If I’m being honest here: whenever i hear the term self love, there’s always this inevitable stigma that pops in my head; equating self love with selfishness, self centeredness, or an “i love myself much more than i should” mentality.

The past couple weeks of my life have been a testament to the fact that self love is essential to be able to love others well.

It’s amazing getting the privilege of having an abundance of people in my life that i get to pour into daily & have them encourage me the same. my past couple months have been intentional and absolutely beautiful. the relationships i’ve been allowed to delve into are insanely God honoring.
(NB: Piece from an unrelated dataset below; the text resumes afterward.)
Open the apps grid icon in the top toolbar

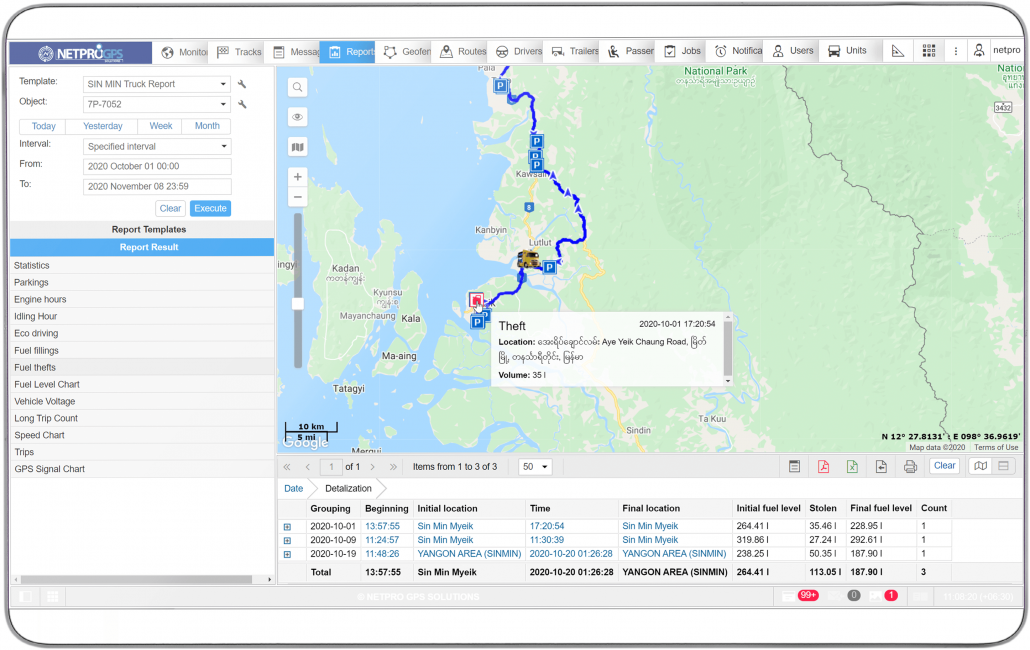pos(928,50)
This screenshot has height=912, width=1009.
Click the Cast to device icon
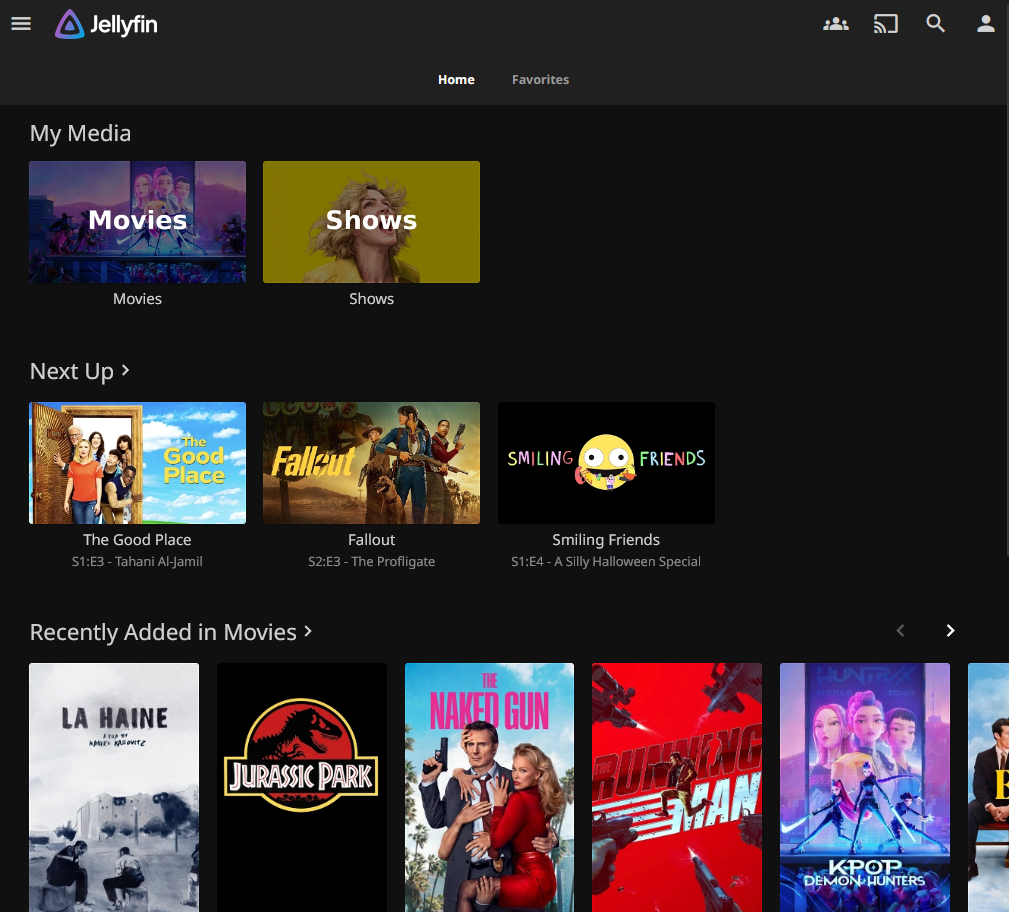885,24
God has been so faithful in this area!

But, there’s always a downside to relationships like these. Growing in community also requires emotional vulnerability and deep investment, which can be draining at times. This should in no way ever be a deterrent, but emotional exhaustion can come to be a result of these types of relationships.

Last week was one of the first times in my life where I really felt the repercussions of not taking care of myself physically or emotionally. I woke up Saturday morning completely and utterly exhausted. I thought it was odd because I slept 9 hours that night. As the day continued, it became more clear that my physical exhaustion was stemming from my emotional incabability to function. I didn’t want to be with anyone at all, which is real rarity in my life. I thought to myself that I didn’t want to talk to anyone for approximately 5 days AT LEAST.

I thought I was experiencing an existential crisis. LOL. 

When I sat down to spend time with God, He told me to stop running. I was confused to hear that at first, because I had been abiding in Him daily and seeking to honor Him. I didn’t feel like I was running from Him. He thankfully clarified that I needed to just stop doing everything and trying to be everything for everyone. I needed rest. I needed to stop and just embrace being His daughter.

It felt like 2 tons of bricks were lifted off my shoulders in that moment.

I felt free. 

So, the rest of that day, I took care of myself. I deep cleaned my entire room. I spent 10 minutes shaving my legs which I probably haven’t done in months. I got Chipotle. And it was lovely.

(I totally get it if y’all think those things are a weird way to take care of myself. I fully realize I’m kinda crazy and find emotional calm through deep cleaning…hahaha)

I’ve always understood that we need to be filled in order to pour out to others, but never really experienced a serious emotional exhaustion and lack like I did that day.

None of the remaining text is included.